Neil Campbell, the head of the Georgia Council on Substance Abuse, said Roberts will face “all kinds of barriers” as he tries to resume his life. Many inmates have trouble getting jobs or even getting current identification like driver’s licenses and are disqualified from receiving financial aid.

“Just systemically, the institutionalized issues of coming out are going to be hard,” Campbell said. “But he’s going to have to not let that get him down. He’s going to have to figure out what he wants to do with his life from here on out.”

Within days of his release, Roberts had a job. He’d worked deep-fryers as a teenager, so getting on with a chicken joint was easy. It helped that the application didn’t feature the long-standard question about whether you’ve been convicted of a crime. When it came to the interview, he said, they didn’t ask; he didn’t tell. But they know now. His manager, a former police officer, is OK with it.

He’s had his first meeting with his probation officer, who came to Roberts’ house to introduce himself. In addition to periodic check-ins at the probation office, Roberts will be subject to monthly, announced drop-bys.

He’s set up a five-year payment plan for his fines and the fees that Georgia probationers get charged to cover the cost of their supervision. His total is $132 a month — and if he falls behind, he risks being sent back to prison. That happened to some of the people he knew in prison, some of whom were unable to get jobs because of their records and fell behind on their plans. “It’s kind of a vicious cycle,” he said.

He’s got another 8½ years of that. But still, it beats prison.

As a middle-class white kid from the suburbs, Roberts is hardly the typical prisoner of the War on Drugs. But there’s still a “huge” drug culture in the suburbs, Campbell said, and having the support of family and friends will be critical to staying out.

“The real work happens today,” she said. “When he’s out and he’s walking down the road and an old friend sees him and says, ‘Hey, man, c’mon, I’ll take you for a ride’ — that’s when the real work happens.”

Roberts is avoiding some of his old friends, while others trim their sails around him.

“I’ve got a couple of friends that smoke, but they for the most part won’t do it around me or even talk about it around me, because they know my situation and don’t want do anything that makes me want to smoke,” he said. “Which to be honest, I really don’t, because I’ve come to realize it’s not worth it. It’s a lot more trouble than it’s worth.”

Roberts wants to go back to school. He was studying psychology before going to prison, and he’d like to resume those studies.
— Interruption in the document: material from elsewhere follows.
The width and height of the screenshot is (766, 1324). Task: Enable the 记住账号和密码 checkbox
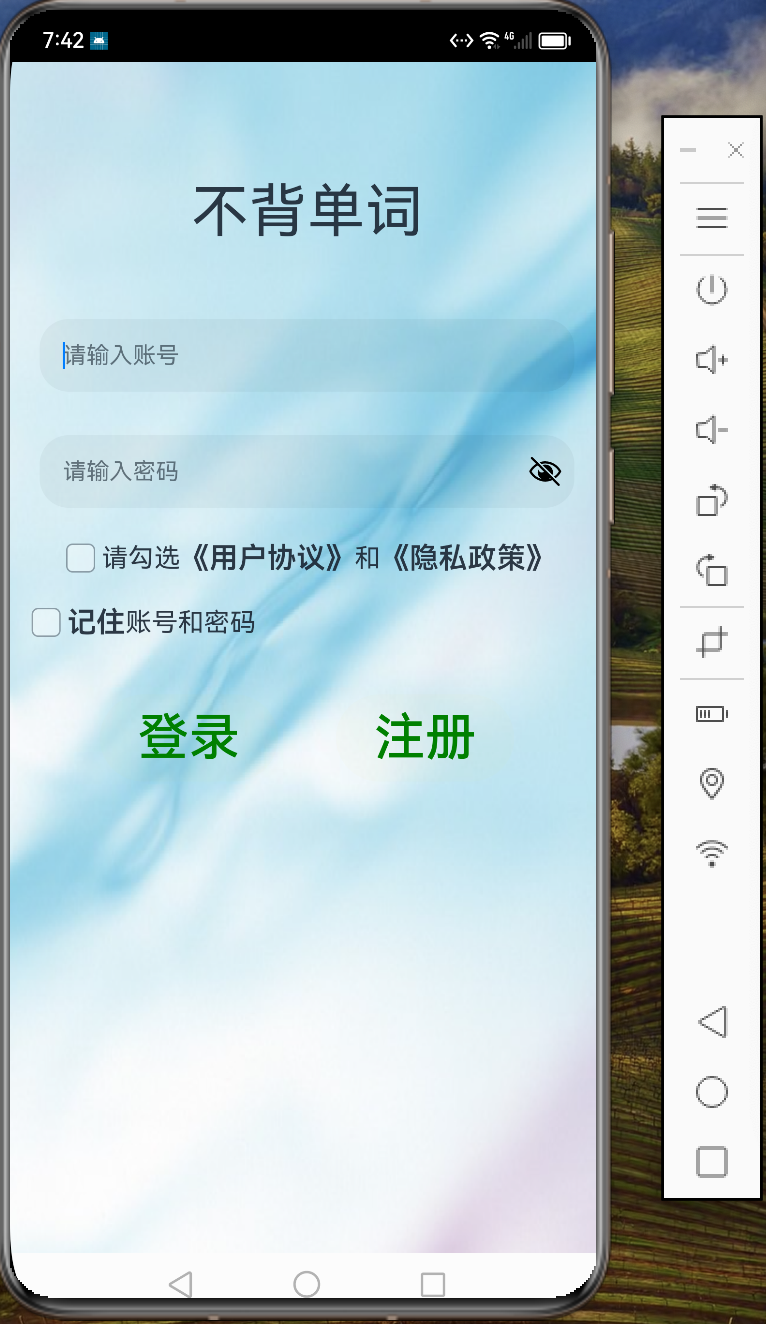click(46, 622)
But it’s going to be harder to do without financial aid, for which he would have to apply through a special process for drug offenders. That means most likely he’ll be picking up classes at a more affordable community college before returning to a four-year institution.

But he said if there’s one thing he learned from prison, it’s patience.

“I feel like being in that environment helped me to grow up for sure,” he said. “I feel like I needed to be in that environment to look at the bigger picture of things, and see the path that I was taking, and see other people who had been doing it their whole lives and not wanting to be that person.”